▶ _What you are asked to do_: Can you reproduce the material from its start through the line containing "Click the Watch", substituting "Assignee" for "Owner" and leaving everything else unchanged?

▶ _Records contained in a dataset_:
++++++++++

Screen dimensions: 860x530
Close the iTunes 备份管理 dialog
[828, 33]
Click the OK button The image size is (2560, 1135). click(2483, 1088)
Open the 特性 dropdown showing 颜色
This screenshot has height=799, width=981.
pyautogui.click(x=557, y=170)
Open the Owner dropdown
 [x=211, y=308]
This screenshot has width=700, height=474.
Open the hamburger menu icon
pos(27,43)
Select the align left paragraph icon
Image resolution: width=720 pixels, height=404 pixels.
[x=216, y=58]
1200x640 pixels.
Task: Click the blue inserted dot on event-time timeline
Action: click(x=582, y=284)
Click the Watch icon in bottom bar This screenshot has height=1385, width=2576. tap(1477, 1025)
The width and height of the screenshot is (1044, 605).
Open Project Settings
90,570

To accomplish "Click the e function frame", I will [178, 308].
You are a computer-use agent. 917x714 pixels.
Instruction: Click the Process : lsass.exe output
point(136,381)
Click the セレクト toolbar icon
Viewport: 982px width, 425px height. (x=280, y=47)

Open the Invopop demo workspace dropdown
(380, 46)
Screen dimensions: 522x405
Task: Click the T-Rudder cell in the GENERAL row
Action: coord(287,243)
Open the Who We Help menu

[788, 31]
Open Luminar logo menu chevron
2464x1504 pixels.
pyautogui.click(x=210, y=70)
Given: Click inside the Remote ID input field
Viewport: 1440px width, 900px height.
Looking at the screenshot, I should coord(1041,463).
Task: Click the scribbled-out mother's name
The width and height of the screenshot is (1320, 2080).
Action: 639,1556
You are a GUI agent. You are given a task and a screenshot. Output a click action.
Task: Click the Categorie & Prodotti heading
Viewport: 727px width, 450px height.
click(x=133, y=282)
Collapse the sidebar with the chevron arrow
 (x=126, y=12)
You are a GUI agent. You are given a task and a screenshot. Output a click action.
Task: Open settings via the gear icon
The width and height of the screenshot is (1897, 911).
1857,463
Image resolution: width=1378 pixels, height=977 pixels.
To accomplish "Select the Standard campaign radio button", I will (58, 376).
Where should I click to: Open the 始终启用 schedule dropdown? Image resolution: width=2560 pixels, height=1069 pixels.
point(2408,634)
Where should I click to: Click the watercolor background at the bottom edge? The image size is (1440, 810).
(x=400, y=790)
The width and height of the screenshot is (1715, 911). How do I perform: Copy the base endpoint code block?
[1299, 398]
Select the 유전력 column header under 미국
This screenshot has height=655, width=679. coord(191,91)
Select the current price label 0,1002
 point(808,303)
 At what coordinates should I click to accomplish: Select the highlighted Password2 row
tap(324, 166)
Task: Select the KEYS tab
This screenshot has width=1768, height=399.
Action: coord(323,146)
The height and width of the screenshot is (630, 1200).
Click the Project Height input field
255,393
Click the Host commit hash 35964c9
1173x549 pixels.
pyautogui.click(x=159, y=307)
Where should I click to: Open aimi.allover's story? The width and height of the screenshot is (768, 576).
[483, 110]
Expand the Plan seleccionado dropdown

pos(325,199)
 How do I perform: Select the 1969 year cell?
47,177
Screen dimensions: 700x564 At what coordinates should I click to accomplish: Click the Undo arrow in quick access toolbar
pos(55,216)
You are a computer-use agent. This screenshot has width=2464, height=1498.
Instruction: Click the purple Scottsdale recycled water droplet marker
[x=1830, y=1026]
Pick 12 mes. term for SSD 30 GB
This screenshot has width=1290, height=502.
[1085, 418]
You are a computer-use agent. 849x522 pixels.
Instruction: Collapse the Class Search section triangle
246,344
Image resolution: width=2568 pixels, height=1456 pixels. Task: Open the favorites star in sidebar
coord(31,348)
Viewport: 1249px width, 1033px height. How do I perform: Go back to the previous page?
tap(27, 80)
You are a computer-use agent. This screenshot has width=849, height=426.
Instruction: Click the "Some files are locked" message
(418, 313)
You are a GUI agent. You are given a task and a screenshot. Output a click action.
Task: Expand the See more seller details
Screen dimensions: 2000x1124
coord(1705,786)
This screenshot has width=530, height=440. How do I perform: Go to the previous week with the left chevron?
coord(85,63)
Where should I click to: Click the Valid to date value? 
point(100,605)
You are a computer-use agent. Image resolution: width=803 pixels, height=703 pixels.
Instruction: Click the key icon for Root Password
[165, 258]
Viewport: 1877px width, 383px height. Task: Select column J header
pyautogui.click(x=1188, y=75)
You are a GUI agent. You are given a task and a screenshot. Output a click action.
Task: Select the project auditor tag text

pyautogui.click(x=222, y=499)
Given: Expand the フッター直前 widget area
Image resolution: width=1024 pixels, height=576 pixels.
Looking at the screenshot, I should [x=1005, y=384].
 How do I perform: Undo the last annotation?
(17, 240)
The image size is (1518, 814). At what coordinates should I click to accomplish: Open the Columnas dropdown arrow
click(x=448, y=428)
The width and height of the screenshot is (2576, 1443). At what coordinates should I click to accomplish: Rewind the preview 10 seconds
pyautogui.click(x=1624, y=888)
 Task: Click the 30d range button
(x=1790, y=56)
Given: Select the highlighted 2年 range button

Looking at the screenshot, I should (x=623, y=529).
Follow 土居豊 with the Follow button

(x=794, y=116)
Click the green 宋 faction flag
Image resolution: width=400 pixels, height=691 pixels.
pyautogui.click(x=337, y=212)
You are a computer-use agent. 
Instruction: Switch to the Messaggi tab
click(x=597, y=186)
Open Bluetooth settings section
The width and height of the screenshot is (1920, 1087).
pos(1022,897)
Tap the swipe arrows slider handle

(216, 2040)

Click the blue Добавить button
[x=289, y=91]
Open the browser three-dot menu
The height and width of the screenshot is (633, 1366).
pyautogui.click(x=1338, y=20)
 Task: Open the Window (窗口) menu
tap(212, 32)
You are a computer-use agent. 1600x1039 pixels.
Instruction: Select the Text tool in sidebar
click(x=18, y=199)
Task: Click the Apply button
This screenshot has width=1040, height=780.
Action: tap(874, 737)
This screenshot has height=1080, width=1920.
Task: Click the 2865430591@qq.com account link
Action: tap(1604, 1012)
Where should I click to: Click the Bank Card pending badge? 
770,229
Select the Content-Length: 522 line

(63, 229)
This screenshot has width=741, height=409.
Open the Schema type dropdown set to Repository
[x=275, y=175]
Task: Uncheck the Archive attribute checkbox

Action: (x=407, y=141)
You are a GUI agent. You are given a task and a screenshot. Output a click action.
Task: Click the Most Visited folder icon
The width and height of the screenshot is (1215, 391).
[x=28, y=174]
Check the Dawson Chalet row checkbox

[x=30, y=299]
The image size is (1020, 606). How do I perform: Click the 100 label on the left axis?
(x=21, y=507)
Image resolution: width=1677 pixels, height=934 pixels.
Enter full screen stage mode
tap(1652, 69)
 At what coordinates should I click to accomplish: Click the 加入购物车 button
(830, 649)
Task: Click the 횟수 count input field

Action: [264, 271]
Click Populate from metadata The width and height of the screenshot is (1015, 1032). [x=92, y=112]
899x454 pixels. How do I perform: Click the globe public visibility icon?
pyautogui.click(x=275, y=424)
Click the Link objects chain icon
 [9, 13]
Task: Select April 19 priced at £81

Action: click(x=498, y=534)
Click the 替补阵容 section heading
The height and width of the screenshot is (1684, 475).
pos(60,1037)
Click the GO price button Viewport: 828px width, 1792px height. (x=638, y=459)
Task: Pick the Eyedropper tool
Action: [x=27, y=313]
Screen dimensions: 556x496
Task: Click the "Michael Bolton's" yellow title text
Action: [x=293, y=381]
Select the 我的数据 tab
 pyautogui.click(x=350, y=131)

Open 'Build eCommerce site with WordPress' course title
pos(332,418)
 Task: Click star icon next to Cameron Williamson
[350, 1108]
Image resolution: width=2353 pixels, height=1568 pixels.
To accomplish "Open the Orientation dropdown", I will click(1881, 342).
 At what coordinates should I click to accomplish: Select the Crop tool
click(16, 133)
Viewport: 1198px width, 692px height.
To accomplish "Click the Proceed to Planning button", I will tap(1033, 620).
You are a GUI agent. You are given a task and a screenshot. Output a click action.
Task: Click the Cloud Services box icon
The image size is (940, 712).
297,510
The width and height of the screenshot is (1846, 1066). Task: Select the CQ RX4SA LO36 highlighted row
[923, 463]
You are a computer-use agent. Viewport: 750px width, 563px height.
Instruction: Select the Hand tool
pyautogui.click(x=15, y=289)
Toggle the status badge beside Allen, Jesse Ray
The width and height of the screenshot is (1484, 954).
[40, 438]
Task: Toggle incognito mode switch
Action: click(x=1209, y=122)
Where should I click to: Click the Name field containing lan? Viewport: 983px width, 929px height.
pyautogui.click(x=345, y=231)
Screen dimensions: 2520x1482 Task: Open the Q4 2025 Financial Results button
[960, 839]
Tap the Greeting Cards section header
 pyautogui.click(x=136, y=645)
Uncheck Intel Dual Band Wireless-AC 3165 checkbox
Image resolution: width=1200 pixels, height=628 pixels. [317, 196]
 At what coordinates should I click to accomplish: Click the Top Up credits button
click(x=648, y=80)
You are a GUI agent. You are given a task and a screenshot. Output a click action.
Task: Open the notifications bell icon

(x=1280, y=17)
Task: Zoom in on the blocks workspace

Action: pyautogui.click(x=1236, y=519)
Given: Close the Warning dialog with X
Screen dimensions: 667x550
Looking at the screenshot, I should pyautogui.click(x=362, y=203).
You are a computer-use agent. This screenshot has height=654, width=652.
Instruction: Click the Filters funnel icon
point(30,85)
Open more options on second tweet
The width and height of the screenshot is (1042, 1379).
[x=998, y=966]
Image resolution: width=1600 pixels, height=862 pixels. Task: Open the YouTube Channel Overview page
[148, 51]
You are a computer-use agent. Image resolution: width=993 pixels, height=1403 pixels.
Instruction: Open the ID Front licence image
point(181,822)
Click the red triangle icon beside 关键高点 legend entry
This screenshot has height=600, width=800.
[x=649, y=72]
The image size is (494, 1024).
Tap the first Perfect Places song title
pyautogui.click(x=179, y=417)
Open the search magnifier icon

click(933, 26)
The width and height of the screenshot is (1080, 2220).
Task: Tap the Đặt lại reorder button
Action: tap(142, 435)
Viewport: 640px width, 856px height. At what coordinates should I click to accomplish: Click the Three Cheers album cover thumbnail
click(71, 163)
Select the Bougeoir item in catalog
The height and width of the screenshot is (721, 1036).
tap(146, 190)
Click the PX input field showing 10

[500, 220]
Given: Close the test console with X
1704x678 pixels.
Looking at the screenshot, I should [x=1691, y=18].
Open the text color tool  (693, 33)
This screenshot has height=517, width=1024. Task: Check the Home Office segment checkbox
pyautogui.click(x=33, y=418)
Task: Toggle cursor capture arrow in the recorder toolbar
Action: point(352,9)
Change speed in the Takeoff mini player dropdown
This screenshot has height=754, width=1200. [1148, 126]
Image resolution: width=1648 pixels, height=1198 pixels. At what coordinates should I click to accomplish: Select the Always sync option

++++++++++

▶ _Task answer_:
Screen dimensions: 860x530
Close the iTunes 备份管理 dialog
[828, 33]
Click the OK button The image size is (2560, 1135). click(2483, 1088)
Open the 特性 dropdown showing 颜色
This screenshot has height=799, width=981.
pyautogui.click(x=557, y=170)
Open the Assignee dropdown
 [x=211, y=308]
This screenshot has width=700, height=474.
Open the hamburger menu icon
pos(27,43)
Select the align left paragraph icon
Image resolution: width=720 pixels, height=404 pixels.
[x=216, y=58]
1200x640 pixels.
Task: Click the blue inserted dot on event-time timeline
Action: click(x=582, y=284)
Click the Watch icon in bottom bar This screenshot has height=1385, width=2576. tap(1477, 1025)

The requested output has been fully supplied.